Probing Immune Function During Aging in Adult Drosophila
Abstract
Virtually all multicellular organisms rely on a highly conserved innate immune system for defense against foreign microorganisms. Innate immunity consists primarily of a humeral response that culminates in the expression of antimicrobial peptides. In contrast to adaptive immunity seen in high order organisms, the innate immune response is not specific to the invader.

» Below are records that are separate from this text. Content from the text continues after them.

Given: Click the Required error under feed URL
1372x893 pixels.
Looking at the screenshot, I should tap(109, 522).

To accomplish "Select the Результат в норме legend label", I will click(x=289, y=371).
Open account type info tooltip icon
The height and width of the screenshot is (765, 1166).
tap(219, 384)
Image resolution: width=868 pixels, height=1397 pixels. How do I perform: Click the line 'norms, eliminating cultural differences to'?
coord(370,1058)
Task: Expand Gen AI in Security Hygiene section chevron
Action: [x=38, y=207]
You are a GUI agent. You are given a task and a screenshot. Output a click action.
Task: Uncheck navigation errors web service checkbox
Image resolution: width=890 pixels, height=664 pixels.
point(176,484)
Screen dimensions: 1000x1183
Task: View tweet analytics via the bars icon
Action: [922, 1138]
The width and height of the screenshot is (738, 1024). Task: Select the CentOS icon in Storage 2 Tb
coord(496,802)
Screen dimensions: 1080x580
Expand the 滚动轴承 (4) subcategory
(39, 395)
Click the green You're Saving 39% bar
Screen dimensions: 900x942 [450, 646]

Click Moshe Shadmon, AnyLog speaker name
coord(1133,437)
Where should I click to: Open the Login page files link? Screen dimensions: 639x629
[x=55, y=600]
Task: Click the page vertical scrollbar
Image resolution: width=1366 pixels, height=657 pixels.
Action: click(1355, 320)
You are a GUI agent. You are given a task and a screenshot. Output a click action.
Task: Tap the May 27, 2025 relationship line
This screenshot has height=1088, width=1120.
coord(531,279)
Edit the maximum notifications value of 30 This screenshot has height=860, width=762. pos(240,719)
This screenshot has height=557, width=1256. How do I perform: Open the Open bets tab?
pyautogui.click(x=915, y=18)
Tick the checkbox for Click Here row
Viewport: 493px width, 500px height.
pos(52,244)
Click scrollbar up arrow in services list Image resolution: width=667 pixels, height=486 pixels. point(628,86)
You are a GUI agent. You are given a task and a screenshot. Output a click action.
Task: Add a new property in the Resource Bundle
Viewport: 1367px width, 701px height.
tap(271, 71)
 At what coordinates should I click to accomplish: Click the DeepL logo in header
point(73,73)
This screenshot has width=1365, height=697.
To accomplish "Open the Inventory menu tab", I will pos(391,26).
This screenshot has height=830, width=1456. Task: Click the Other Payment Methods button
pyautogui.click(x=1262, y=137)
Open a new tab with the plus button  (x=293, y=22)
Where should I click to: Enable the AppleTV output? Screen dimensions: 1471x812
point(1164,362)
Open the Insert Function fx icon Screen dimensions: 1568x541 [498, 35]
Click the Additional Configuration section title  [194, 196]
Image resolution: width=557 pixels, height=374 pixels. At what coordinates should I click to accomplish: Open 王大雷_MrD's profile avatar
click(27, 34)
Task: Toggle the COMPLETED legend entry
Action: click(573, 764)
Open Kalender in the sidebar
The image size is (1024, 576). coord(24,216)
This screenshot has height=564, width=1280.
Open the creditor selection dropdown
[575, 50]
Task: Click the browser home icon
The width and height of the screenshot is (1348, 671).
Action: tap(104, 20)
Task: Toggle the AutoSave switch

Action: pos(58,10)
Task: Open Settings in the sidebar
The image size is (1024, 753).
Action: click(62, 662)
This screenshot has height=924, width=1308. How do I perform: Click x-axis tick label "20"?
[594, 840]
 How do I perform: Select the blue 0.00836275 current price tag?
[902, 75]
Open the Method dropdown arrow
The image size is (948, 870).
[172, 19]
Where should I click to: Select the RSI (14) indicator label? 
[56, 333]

In aging organisms, some of the most dramatic transcriptional changes take place within the innate immune system. In aging mammals, innate immune reorganization coincides with declining immune function, which often manifests itself as chronic inflammation. Similar to this state of chronic inflammation in mammals, Drosophila exhibit a marked upregulation of many innate immunity related genes. However, it remains unclear if this upregulation results in a similar decrease in immune function to that seen in mammals. If Drosophila is to be considered as a model organism in which to study the relationship between immunity and aging, it must first be determined whether it too undergoes declining immune function with age.
By examining the response to quantifiable injections of bacteria, we were able to deduce that adult Drosophila do indeed undergo immune senescence. Elderly wildtype flies infected with various doses of bacteria showed a decreased ability to survive infection. Moreover, because the ability to clear the infection remains intact despite decreased survival following infection, it is believed that a bacterially produced factor is responsible for immune senescence in adult Drosophila.